Welp, that was a scary read.


"So far" is two entries: "AI companies build bigger datacenters" and "AI is being used for AI research with modest success".


> > The most positive outcome I can think of is one where computers get really good at doing, and humans get really good at thinking.

> This is where LLM is currently going.

This is not where LLMs are currently going. They are trained and benchmarked explicitly in all areas that humans produce economically and cognitively valuable work: STEM fields, computer use, robotics, etc.

Systems are already emerging where AI agents autonomously orchestrate subagents which again all work towards a goal autonomously and only from time to time communicate with you to give you status updates.

Thinking that you as a slow human will be needed for much longer to fill some crucial role in this AI system that it cannot solve by itself, and to bring some crucial skill of creativity or thinking to the table that it cannot generate itself is just wishful thinking. And to me personally, telling an AI to "do cool thing X" without having made any contribution to it beyond the initial prompt also feels very depressing and seems like much less fun than actually feeling valued in what I do. I'm sorry for sounding harsh.

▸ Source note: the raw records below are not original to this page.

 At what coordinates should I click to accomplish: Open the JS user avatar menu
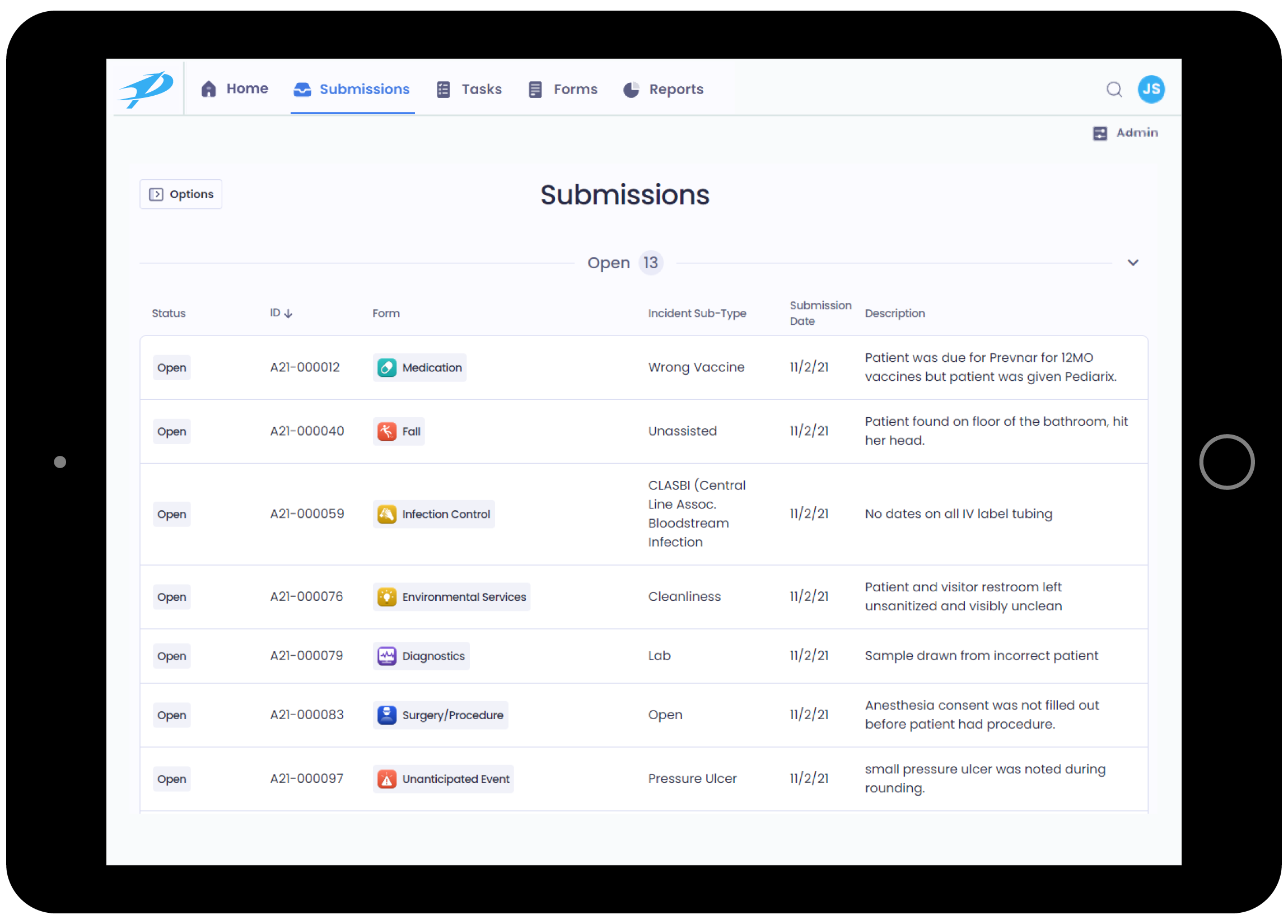coord(1151,89)
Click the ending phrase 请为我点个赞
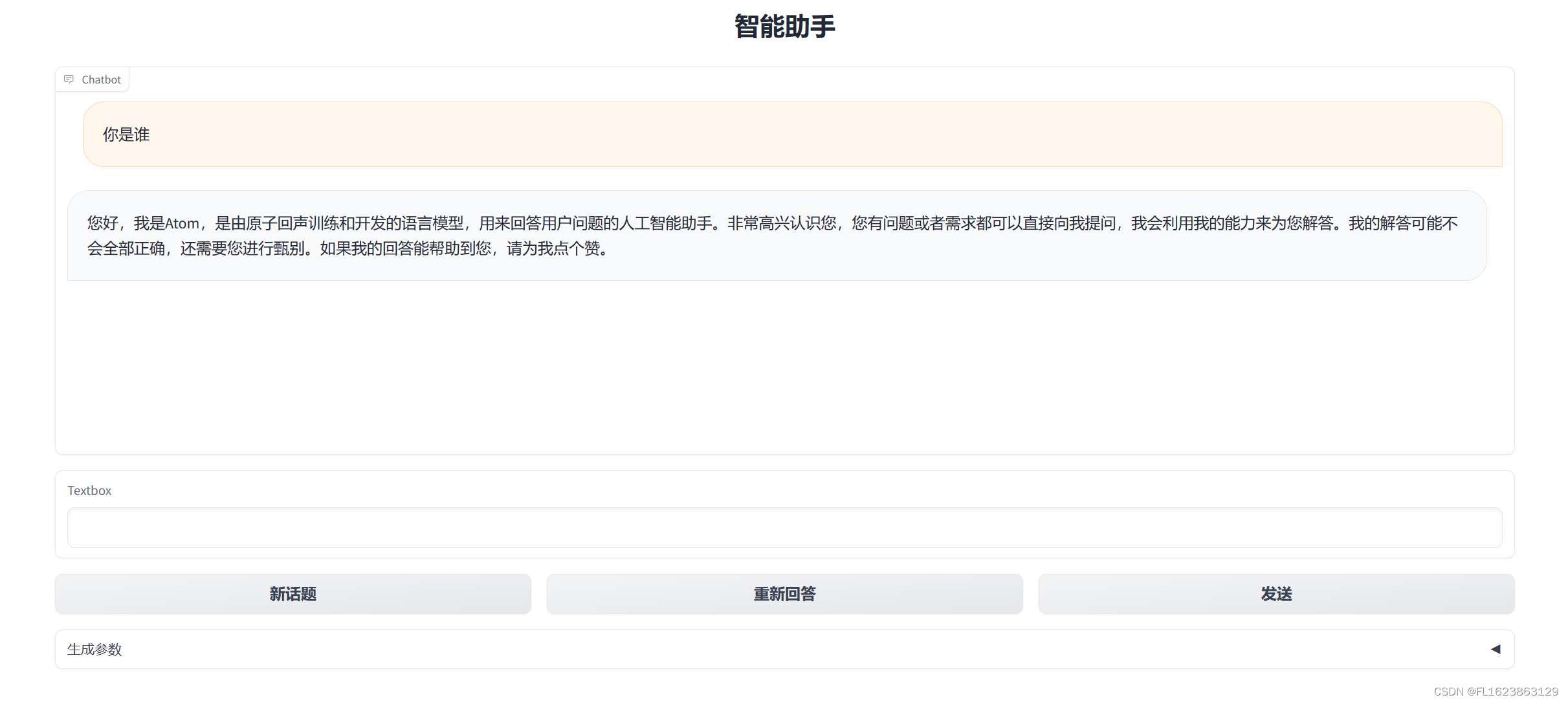The height and width of the screenshot is (702, 1568). [x=553, y=249]
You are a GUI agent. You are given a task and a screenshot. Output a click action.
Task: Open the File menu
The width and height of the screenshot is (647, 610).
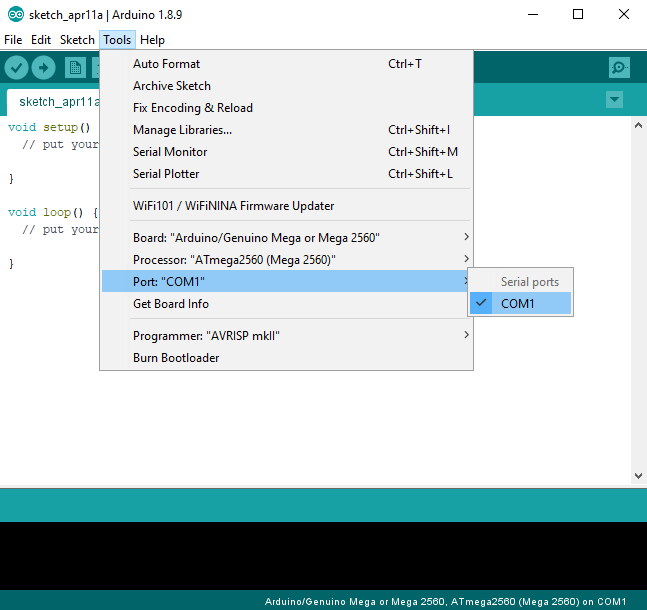[13, 40]
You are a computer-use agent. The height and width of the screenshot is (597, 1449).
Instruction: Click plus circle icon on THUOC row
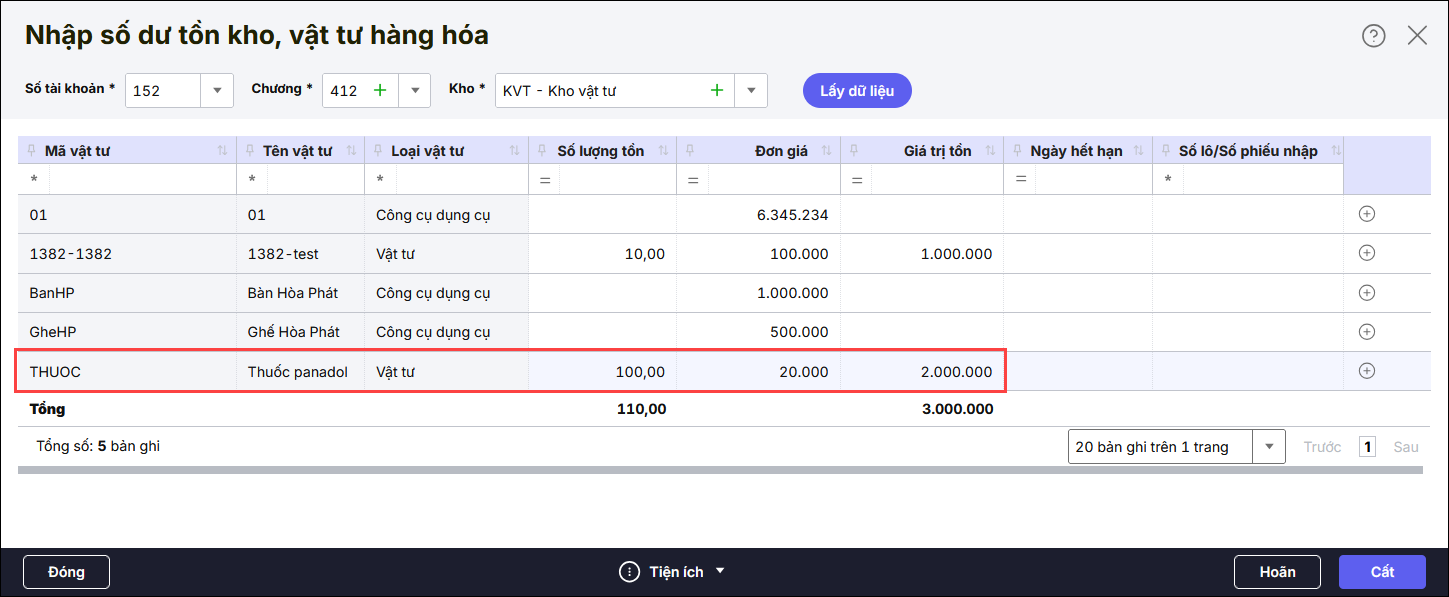click(1367, 371)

lol what a load of gibberish.


> Even if they wanted to fix this by making the light sensor do a constant check it wouldn't work as the privacy led light indicator is triggering the same sensor,

The privacy led light could just turn off for a couple of milliseconds (or less) while the light sensor performs its check.


Or, just buy any of the many pages of hidden cam devices that exist on Amazon, which also aren't limited to only 3 minute videos.